A barmaid approached and laid down a platter of puckerlies beside two tall glasses of water and a wooden bowl of chunky chowder. “Don’t let him get started,” she warned Jason. “You’ll be trapped here all night with him repeating the same sorry story.”
“I’ll keep that in mind,” Jason said. He turned back to Tark. “Go on.”
Tark raised the bowl to his lips, took a long sip, wiped his mouth, and sighed contentedly. Jason dripped some pulpa oil onto a puckerly and swallowed it. Rachel grabbed a puckerly as well.

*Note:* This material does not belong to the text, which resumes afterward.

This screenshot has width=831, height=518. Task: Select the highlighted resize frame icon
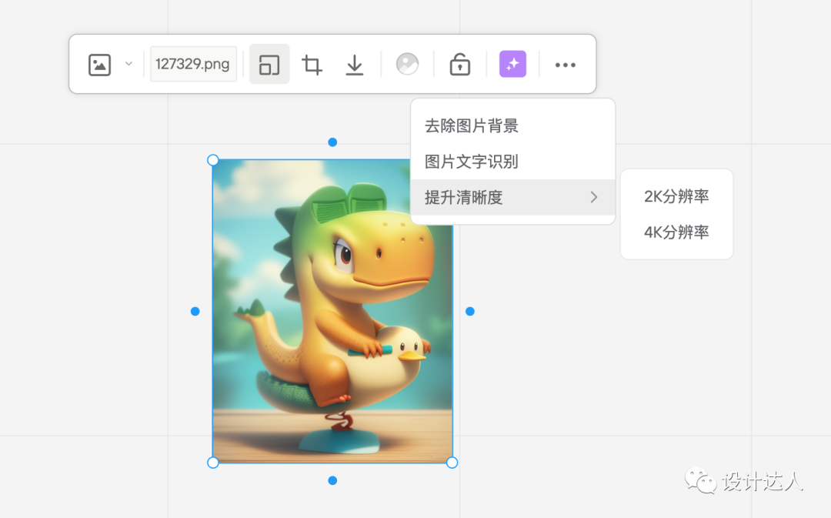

“It was all the fault of that sadist who fired the rescue arrow,” Tark resumed, gazing at his chowder. Jason stiffened, biting his lip. “We were all resolved to our course of action until a chance for escape thrust itself upon us. With the arrival of that line to shore our determination slackened.
“The arrow took Stilus through the shoulder. Funny thing, he had been the one most opposed to the idea of our sacrifice. It took a good deal of cajoling to convince him. Old Stilus was superstitious, you see. I’d wager he took the arrow for a sign he’d been right all along. No sooner had he fallen than he began wrapping the line in a figure eight around one of the cleats. Stilus never did have much luck. I suppose he thought he was doing the right thing, trying to save us.